Vice President Dick Cheney underscored the confrontational new White House posture in a speech at the conservative Heritage Foundation Wednesday, warning that the "day of reckoning" is fast approaching. He said Congress has "only nine days" to act before Feb. 1—the date on which a temporary surveillance law (the Protect America Act) approved last summer is slated to expire. "The danger to our country remains very real, and … the terrorists are still determined to hurt us," Cheney said, citing a U.S. intelligence assessment last year that the country is facing a "heightened threat environment." Cheney claimed that if Congress fails to pass a new version of the law, America's ability to monitor Al Qaeda terrorists will "begin to degrade." And that, he added, "we simply cannot tolerate."

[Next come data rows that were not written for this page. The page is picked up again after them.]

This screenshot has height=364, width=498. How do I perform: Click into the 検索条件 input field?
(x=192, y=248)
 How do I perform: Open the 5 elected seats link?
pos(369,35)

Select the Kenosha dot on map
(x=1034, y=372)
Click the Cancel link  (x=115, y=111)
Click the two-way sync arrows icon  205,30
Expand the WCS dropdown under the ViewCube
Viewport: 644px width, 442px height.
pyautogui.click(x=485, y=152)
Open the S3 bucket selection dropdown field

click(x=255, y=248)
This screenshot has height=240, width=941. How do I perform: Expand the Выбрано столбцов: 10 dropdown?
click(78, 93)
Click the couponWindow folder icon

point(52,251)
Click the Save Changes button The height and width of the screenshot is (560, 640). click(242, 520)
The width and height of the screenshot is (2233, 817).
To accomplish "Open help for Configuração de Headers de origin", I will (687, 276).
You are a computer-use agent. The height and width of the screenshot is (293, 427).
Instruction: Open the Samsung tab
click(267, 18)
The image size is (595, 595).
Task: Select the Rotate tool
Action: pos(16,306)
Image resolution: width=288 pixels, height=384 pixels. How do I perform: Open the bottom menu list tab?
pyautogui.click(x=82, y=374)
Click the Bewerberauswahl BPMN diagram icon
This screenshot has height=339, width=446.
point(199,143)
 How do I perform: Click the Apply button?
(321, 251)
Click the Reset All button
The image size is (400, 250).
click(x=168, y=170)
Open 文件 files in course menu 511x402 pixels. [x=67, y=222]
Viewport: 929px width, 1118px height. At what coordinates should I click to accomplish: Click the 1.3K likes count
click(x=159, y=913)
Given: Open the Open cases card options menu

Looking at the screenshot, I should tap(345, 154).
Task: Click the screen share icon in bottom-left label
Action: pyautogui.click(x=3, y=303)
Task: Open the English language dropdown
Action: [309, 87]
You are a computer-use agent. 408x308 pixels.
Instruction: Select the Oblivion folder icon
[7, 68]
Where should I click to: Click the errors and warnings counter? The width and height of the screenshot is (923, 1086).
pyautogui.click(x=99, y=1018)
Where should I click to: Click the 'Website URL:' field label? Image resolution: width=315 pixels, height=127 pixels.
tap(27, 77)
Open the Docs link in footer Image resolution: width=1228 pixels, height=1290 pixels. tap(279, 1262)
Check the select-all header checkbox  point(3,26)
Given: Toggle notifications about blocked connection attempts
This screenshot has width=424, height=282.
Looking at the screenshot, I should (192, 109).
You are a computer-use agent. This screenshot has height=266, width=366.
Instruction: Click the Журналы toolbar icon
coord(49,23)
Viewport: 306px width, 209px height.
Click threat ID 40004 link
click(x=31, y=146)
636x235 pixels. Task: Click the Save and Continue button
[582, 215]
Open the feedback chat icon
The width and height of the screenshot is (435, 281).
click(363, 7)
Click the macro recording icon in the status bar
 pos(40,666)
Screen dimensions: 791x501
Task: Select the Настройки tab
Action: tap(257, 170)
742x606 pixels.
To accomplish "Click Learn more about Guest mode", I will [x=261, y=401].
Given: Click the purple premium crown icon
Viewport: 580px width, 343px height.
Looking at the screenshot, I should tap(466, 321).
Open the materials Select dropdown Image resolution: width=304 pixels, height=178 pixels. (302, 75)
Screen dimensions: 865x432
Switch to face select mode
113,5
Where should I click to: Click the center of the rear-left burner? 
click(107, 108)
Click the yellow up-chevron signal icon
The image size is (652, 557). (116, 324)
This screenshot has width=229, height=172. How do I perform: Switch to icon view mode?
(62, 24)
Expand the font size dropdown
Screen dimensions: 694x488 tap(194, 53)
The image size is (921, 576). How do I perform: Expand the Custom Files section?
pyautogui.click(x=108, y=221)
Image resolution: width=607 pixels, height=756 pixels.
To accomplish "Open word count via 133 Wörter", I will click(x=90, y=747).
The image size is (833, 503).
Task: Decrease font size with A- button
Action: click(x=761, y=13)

The proposed surveillance measure has sharply divided congressional Democrats, with some liberals saying it would allow intelligence agencies to spy on the phone calls and e-mails of U.S. citizens without adequate judicial oversight. Both of the leading Democratic presidential candidates, Senators Hillary Rodham Clinton and Barack Obama, opposed a version of the surveillance bill backed by the administration as well as a majority of Democrats on the Senate Intelligence Committee. On Tuesday, Senate Majority Leader Harry Reid attempted to pass a 30-day extension of the Protect America Act. But Senate Republicans, with White House encouragement, blocked the effort. Then Reid—while still urging the White House to back an extension—agreed to begin debate on the full Senate intelligence committee bill Wednesday night. "We are going to finish that legislation this week," Reid said. "It is critically important." Sen. Christopher Dodd, one of the strongest opponents of the White House version of the bill, has vowed to "use every tool at my disposal as a senator" to continue to block any bill with an immunity provision for telecom companies.
Even if the Senate does eventually pass a measure favorable to the White House, there is no guarantee the House of Representatives will go along with it. House Democrats have been working on their own surveillance bill. It omits immunity and other legal relief for telecom companies and also contains what some Democrats regard as necessary new safeguards to protect citizens against intelligence agency abuses. However, both the administration and a majority on the Senate Intelligence Committee say the House bill is totally unacceptable to them. Some administration supporters on Capitol Hill say that they expect House Democrats and other opponents of the administration's position to wilt under pressure as the White House steps up its effort to portray Democrats as obstructionists in the war on terror. It's a tactic the White House has used effectively in the past—most recently last summer, when President Bush pressured Democrats into passing the temporary surveillance bill that is about to expire. Apparently he believes it will work at least one more time.